37.  In 2013, the whistle-blower Edward Snowden revealed that the NSA had conducted massive-scale hacking and eavesdropping worldwide into Internet as well as telephone communications. The NSA’s surveillance, in cooperation with its Anglophone ‘Five Eyes’ partners (Canada, Australia, New Zealand, and Britain), covered not only its usual antagonists, like Russia and China, but also its European and South American allies. With the help of the British GCHQ, the NSA spied on G20 leaders during a 2009 summit in London. German Chancellor Angela Merkel’s personal mobile phone was also monitored by the agency. These revelations instigated reactions from various countries. In February 2016, Brazilian President Dilma Rousseff announced plans to build a new undersea cable linking South America with Europe in order to make it harder for the NSA to siphon off information. In April 2016, the European Parliament voted for tough new rules on data privacy, which included the right of EU citizens to erase their digital records from the Internet. And Deutsche Telekom has taken an initiative to build a new Internet network encompassing the Schengen area, to protect European Internet traffic from US surveillance (Harding 274–76; Solove and Schwartz 204–06).

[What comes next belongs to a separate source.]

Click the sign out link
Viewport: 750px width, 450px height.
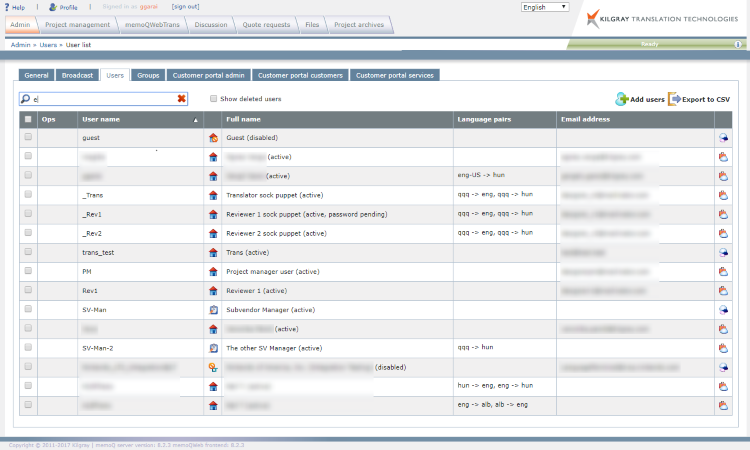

38.  In June 2013, Maximilian Schrems, an Austrian citizen and Facebook user, complained to Ireland’s Data Protection Commissioner that Facebook’s transfer of his personal data to the United States could not guarantee an adequate level of protection, in the light of Edward Snowden’s revelations. The Irish authority rejected the complaint on the ground that, in 2000, the European Commission decided that, under the ‘safe harbour’ scheme, the United States ensured an adequate level of protection of personal data transferred (Commission Decision 2000/520/EC (26 July 2000) (EC)). The Irish commissioner’s decision was challenged before the High Court of Ireland, which referred the case to the EU Court of Justice to ascertain whether the decision of the European Commission is binding on national authorities.

39.  In Maximilian Schrems v Data Protection Commissioner, the EU Court of Justice held that a Commission decision finding that a third country ensures an adequate level of protection of the personal data transferred cannot reduce the powers available to the national authorities. Observing that the ‘safe harbour’ scheme is applicable solely to American undertakings, and that US public authorities are not subject to it, the Court points out that national security, public interest, and law enforcement requirements of the United States prevail over the ‘safe harbour’ scheme, so that American undertakings are bound to disregard the protective rules of the scheme where they conflict with such requirements. In particular, the Court adds, US legislation ‘permitting the public authorities to have access on a generalized basis to the content of electronic communications must be regarded as compromising the essence of the fundamental right to respect for private life’. The Court concludes that the Commission’s ‘safe harbour’ decision (2000/520) is invalid because it denies national authorities the power to examine, with complete independence, whether the ‘safe harbour’ scheme affords an adequate level of protection of personal data under EU law. It entails that the Irish authority should examine Mr Schrems’ claim ‘with all due diligence’.